Thursday, December 3, 2009

A typical Canadian-American encounter


After nine years of knocking around Montreal, I've finally managed to get thru the paper work and become a recognized legal resident. I'm not a citizen yet, that's a couple years down the road, but I'm going to get health coverage and pay taxes up here. 

Yesterday and today I visited the government bureaus where you receive your Social Insurance number (like our Social Security number) and apply for your Medicare card (like nothing we have in the U.S. unless you're 65 and up and/or live in Massachusetts.

All went smoothly. At each office you file in the door, get a slip of paper, sit in bucket seats and look at a screen where your number comes up. Then you go off to have papers stamped and/or handed to you by a bureaucrat sitting without very much desk space and not at all far from other bureaucrats. Everyone is polite and they know what they're doing. I guess I waited 20 minutes at the Social Insurance office before a lady talked to me. That was by far the longest wait at either office. My dealings with the lade herself took maybe five minutes.

She was 40ish, a blond English Canadian of a type that I think may not be so common here in Montreal, radiating benign nicey-niceness. She spoke good French from what I heard, which you don't expect from someone so wheat-blond.
 
I offended her because, when she was explaining to me what a Social Insurance number was, I caught on a bit early. "Oh, okay, it's like Social Security," I said. "We've got something like that. Okay, I'm all used to all that." The last bit was to let her know I knew all about what she was explaining at the moment, namely the precautions one must take not to let one's number slip out.

She kept on, explaining how the program provided for old-age pensions, and I said, "Right, yeah, it really sounds like a close equivalent."

A few moments later she handed me my number on a printout, and I said goodbye. It surprised me that she was glaring. For the moment before I left, when I looked at her to say bye, she no longer seemed benign.

Thinking about it later, I figured she wasn't used to being interrupted. To tell the truth, what put the thought in my head was the memory of my brother quoting a sitcom, How I Met Your Mother, that sent the characters up to Ontario. One of the characters was Canadian but living in the U.S., and the fellow behind the Tim Horton's counter reproached her as no longer being a true Canadian. "You come in here talking fast and not saying hello," etc. Maybe he also said she interrupted.

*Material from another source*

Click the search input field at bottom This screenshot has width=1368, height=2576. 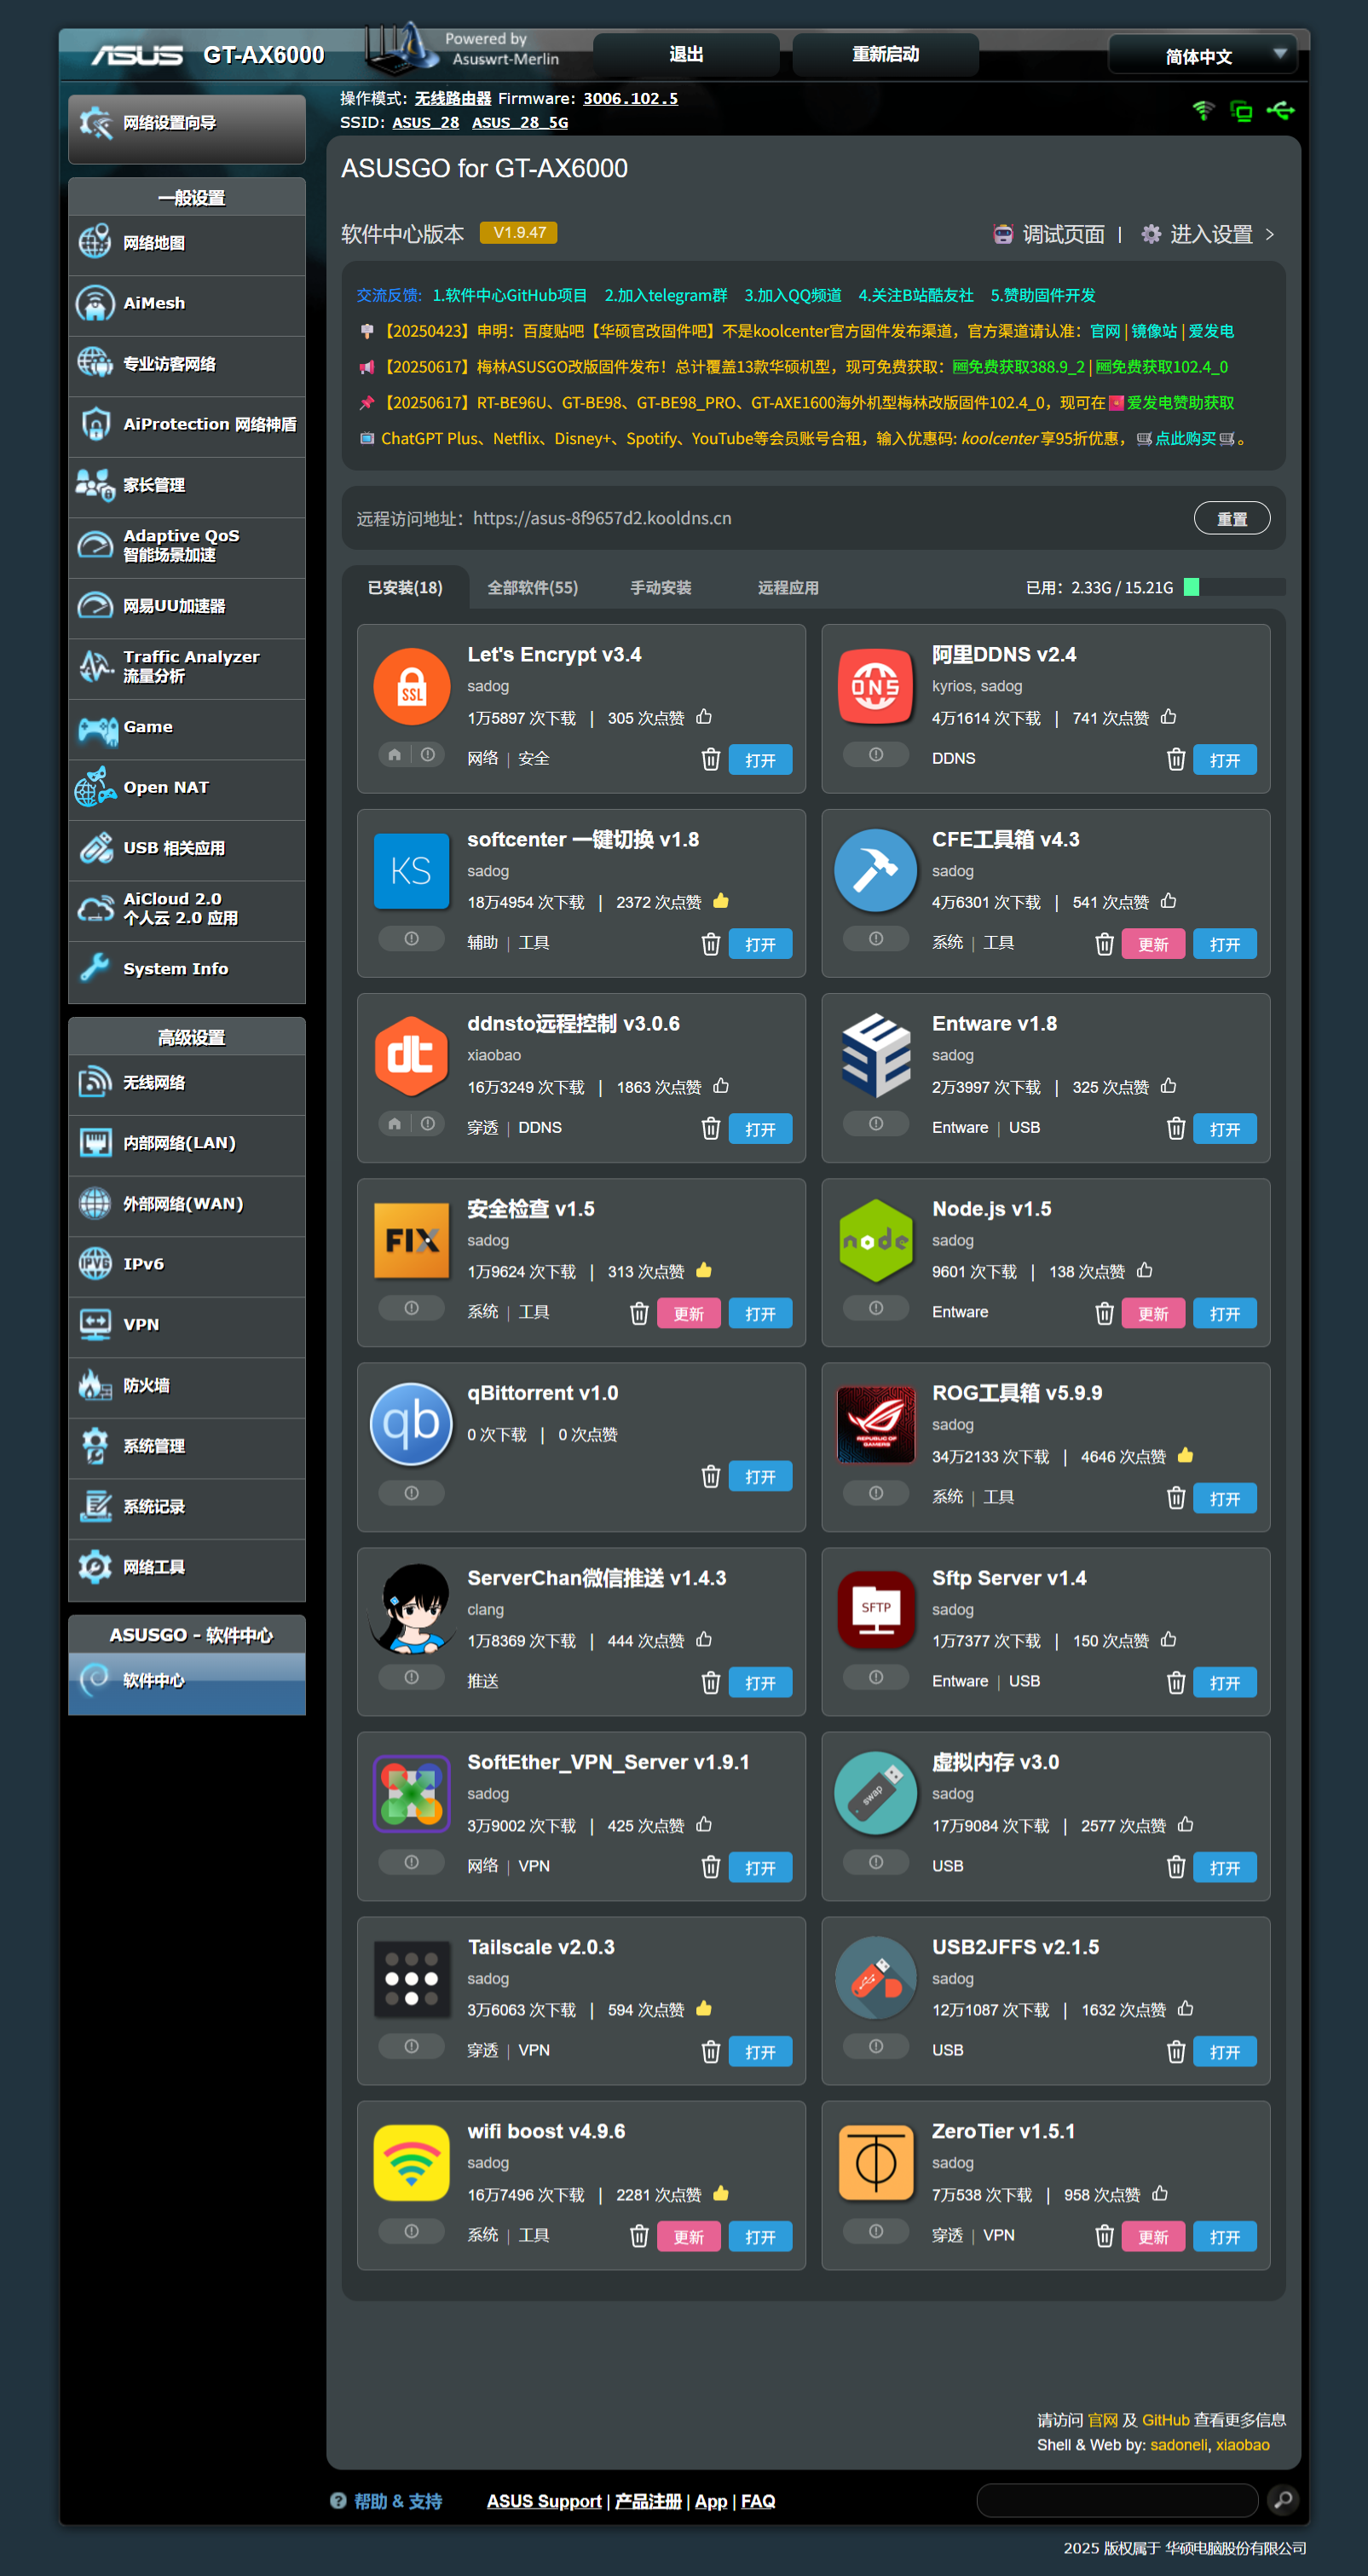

Anyway, that's me, the American cutting short the Canadian, signing up for the government's generosity and taking about the program in question as an "equivalent" of one back home in the U.S. The arrogance of it, eh? No thought of fitting in.

On the other hand, my French has become halfway decent over my decade here, and at the Medicard office (run by Quebec, not Canada proper) I had the pleasure of speaking with a pretty young woman who dropped English and switched to French once we established that she would speak slowly. In general I like the French Canadians more than the English, but I think everyone says that except for English Canadians.